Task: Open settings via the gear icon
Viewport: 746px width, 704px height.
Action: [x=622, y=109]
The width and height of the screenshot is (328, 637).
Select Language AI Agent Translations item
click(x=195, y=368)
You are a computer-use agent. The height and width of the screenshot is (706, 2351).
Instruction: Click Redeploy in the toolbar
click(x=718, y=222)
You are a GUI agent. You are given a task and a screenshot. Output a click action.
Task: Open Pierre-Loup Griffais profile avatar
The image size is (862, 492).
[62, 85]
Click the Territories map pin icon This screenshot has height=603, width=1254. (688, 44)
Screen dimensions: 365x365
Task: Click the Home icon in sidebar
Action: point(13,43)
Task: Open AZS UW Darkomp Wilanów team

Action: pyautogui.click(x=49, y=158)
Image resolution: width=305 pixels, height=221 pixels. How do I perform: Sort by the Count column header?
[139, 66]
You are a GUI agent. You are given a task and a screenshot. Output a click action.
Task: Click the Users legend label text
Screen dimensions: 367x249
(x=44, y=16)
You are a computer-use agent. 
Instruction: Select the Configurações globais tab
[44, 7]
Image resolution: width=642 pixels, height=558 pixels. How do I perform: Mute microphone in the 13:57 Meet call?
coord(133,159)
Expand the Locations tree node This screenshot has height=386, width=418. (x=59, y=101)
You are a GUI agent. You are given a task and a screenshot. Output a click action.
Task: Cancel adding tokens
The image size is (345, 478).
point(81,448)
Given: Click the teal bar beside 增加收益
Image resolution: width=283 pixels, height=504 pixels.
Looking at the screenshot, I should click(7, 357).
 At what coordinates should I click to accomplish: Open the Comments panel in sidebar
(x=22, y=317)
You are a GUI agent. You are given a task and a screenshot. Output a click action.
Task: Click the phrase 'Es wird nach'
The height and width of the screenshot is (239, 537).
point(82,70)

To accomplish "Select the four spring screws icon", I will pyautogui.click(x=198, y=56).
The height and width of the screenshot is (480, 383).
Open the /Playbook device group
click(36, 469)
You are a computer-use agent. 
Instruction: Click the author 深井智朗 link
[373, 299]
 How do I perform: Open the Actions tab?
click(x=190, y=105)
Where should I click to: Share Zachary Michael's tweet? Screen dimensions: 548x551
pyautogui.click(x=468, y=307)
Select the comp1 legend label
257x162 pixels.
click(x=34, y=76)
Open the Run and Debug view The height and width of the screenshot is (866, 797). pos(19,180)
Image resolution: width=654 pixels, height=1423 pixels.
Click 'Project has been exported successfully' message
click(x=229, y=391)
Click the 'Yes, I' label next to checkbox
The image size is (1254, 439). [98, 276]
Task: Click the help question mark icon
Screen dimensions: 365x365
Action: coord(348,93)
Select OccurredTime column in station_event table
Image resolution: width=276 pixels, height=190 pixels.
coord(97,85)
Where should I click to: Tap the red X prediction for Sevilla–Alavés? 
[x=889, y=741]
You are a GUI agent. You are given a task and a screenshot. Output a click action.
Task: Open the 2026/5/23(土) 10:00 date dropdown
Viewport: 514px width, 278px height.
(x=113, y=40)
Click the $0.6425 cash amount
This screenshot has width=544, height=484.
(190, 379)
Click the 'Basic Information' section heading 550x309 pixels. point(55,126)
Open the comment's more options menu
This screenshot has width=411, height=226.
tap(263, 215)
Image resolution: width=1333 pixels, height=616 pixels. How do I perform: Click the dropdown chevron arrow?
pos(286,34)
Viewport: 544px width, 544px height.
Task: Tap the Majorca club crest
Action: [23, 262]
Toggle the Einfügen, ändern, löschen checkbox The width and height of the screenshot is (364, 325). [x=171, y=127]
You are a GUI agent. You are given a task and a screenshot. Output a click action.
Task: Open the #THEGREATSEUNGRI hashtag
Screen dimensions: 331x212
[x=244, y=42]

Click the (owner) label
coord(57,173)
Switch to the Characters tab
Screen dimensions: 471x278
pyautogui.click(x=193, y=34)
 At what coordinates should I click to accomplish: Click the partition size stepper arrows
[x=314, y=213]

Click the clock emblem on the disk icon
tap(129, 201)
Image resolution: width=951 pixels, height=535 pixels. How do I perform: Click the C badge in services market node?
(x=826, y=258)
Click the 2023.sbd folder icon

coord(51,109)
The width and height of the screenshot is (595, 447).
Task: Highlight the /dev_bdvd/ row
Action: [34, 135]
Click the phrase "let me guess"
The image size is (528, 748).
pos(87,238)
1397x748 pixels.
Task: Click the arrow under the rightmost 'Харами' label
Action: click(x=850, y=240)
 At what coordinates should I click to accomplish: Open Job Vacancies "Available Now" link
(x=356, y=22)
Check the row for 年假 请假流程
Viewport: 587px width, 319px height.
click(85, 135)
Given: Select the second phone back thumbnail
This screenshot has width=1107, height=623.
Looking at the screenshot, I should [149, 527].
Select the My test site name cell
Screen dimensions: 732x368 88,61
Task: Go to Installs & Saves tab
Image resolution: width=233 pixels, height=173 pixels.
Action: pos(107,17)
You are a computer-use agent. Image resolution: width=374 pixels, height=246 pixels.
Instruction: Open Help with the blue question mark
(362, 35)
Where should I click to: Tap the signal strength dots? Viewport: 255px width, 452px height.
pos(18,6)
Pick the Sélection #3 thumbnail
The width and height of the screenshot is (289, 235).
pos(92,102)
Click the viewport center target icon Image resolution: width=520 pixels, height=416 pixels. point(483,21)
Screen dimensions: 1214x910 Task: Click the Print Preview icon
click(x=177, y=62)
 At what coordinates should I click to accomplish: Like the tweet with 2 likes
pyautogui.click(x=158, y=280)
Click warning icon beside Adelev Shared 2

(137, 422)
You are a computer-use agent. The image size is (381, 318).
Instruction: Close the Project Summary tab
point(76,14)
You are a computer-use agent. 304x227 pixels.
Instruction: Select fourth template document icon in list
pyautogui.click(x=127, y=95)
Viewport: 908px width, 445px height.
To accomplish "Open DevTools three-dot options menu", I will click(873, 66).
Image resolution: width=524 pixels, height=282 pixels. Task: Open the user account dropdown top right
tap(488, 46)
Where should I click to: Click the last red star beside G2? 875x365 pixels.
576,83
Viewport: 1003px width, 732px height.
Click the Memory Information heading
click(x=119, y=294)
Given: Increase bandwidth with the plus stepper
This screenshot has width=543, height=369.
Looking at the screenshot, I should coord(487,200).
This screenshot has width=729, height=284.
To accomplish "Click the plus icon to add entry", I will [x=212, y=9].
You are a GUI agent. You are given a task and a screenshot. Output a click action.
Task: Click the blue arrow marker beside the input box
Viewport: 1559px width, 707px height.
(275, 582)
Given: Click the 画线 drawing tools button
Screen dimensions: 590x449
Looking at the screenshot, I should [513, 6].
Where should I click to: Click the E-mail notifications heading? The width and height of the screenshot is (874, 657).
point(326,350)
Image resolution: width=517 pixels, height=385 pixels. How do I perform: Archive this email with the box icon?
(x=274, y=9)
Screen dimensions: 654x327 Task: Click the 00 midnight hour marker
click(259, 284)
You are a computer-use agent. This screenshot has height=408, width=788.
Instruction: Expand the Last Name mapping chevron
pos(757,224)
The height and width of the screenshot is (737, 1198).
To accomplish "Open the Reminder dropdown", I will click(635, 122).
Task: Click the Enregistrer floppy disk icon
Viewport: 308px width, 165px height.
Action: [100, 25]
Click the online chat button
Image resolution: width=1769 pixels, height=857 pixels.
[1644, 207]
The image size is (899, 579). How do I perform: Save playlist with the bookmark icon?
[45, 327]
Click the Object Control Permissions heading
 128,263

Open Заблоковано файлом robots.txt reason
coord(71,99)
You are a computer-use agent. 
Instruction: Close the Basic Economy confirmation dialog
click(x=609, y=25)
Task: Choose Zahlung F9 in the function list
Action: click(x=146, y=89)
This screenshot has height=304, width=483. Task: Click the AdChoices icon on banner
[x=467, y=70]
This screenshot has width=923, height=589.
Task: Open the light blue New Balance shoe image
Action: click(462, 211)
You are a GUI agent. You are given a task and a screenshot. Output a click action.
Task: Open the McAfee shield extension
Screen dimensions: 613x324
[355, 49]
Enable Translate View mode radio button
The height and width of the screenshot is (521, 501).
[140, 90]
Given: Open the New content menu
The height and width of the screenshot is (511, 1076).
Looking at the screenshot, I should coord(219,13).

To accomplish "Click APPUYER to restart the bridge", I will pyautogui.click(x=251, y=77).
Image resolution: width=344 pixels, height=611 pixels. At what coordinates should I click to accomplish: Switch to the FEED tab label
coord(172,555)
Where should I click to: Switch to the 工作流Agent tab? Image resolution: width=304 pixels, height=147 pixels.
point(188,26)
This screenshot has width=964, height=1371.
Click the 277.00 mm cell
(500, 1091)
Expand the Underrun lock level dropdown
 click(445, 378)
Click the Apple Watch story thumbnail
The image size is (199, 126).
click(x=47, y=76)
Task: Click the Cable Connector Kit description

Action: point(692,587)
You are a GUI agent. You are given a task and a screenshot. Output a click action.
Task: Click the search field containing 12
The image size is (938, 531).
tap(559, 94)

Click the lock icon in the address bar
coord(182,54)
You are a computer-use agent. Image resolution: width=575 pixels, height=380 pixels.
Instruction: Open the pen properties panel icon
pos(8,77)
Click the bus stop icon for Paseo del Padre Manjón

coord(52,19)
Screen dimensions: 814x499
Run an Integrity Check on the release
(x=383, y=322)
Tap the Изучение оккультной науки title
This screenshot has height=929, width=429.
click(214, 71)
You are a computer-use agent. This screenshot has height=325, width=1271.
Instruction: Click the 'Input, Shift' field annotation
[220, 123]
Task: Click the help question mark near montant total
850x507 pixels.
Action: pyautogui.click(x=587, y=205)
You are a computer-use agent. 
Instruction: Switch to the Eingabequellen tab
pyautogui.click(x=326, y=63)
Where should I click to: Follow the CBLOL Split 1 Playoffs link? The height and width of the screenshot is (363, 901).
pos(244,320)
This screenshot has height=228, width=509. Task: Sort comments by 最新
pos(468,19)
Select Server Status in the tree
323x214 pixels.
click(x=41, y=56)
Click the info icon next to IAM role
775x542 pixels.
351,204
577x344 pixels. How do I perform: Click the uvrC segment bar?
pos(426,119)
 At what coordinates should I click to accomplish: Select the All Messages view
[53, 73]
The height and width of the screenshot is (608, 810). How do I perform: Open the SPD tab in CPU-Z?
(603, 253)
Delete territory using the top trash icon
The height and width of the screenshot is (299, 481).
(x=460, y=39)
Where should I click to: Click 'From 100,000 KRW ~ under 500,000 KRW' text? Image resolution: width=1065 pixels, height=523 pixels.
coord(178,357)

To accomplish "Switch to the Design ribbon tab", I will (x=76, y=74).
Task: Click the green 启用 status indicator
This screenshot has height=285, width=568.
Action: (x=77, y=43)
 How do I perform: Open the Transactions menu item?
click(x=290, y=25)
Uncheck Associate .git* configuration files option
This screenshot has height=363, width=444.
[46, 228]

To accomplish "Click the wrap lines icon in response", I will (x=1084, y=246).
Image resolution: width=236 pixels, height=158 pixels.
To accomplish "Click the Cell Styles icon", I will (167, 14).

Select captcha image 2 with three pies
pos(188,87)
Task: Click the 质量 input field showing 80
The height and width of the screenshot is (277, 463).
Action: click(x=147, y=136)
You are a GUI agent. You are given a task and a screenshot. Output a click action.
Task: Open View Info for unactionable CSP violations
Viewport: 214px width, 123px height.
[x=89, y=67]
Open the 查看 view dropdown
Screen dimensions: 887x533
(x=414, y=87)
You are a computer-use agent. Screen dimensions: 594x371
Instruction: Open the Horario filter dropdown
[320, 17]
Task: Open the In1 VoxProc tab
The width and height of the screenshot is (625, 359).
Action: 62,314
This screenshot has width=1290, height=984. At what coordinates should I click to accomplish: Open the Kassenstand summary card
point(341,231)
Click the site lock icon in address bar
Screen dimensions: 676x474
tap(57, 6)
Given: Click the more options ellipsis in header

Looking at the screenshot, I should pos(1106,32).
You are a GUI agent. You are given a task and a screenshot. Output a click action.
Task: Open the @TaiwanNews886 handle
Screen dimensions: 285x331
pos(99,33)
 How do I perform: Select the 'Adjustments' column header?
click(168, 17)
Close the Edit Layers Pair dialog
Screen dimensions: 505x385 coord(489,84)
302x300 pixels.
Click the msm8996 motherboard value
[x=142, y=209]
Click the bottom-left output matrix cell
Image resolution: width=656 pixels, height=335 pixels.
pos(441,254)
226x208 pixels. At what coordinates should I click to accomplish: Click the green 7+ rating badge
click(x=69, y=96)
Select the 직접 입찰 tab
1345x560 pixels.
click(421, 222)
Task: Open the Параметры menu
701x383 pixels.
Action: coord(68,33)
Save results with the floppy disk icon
+ + + + + + +
Action item
Return, from the data, each line where the string "legend" occurs.

Output for this task
Task: Click the Users legend label text
Select the comp1 legend label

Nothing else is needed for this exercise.